Looking this definition for blow in Oxford Dictionaries, it likely means damn:
(past participle blowed) [ with obj., usu. as imperative ] Brit. informal damn: "Well, blow me," he said, "I never knew that" | [ with clause ] : I'm blowed if I want to see him again.
Although the book was published in New York, it's obvious that it uses British English, as it's dedicated "to the one whom I most honour".
I think is a usage derived from the old-fashioned expression be blowed if...suggesting that you are determined to to something against the will of someone else or not caring what others may think about it.
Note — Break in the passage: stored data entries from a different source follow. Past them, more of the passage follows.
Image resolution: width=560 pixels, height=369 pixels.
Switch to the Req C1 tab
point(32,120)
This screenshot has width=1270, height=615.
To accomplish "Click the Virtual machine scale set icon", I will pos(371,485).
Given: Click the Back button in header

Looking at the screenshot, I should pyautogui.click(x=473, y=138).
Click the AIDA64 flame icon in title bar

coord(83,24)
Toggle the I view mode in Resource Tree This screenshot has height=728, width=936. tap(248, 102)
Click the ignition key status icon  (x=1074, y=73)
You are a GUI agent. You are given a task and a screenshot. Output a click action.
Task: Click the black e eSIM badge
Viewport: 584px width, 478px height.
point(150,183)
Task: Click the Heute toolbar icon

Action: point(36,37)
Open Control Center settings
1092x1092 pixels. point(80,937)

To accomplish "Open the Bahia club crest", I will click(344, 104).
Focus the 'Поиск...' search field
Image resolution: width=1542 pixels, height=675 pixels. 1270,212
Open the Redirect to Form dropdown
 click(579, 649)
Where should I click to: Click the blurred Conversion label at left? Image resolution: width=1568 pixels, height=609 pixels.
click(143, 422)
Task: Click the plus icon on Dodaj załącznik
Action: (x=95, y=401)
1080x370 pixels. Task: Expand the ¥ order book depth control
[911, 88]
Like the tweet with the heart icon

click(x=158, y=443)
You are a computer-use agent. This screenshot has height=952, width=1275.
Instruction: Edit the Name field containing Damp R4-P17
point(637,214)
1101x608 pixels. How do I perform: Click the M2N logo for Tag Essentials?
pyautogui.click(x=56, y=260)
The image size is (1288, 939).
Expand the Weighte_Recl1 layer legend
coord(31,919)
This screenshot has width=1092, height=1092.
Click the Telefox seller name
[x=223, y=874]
- If someone says that they are blowed if they will do something, they are determined not to do it:
- I'm blowed if I'm going to pay for his taxi home.
(Cambridge Dictionary)
Blowed is the nonstandard:
- simple past tense and past participle of blow.
(Dictionary.com)
Blow is used as an imprecation (often because it is less offensive than what would be considered swearing). Sense 29 from the OED provides some interesting examples:
- Used in imprecations: To curse, ‘confound’, ‘hang’. vulgar. (The pa. pple. is blowed.) Also with the implication of ignoring or disregarding; blow!: used absol. as an exclamation of anger or vexation; blow me tight! (cf. sense 22).
1781 G. Parker View Society & Manners I. 48 Blow me up (says he) if I have had a fellow with such rum toggys cross my company these many a day.
1819 T. Moore Tom Crib's Memorial to Congress 46 Says Bill, ‘there's nothing like a Bull: And blow me tight.’
1821 P. Egan Life in London iii. 225 Blow me tight if ever I saw such a thing in my life before.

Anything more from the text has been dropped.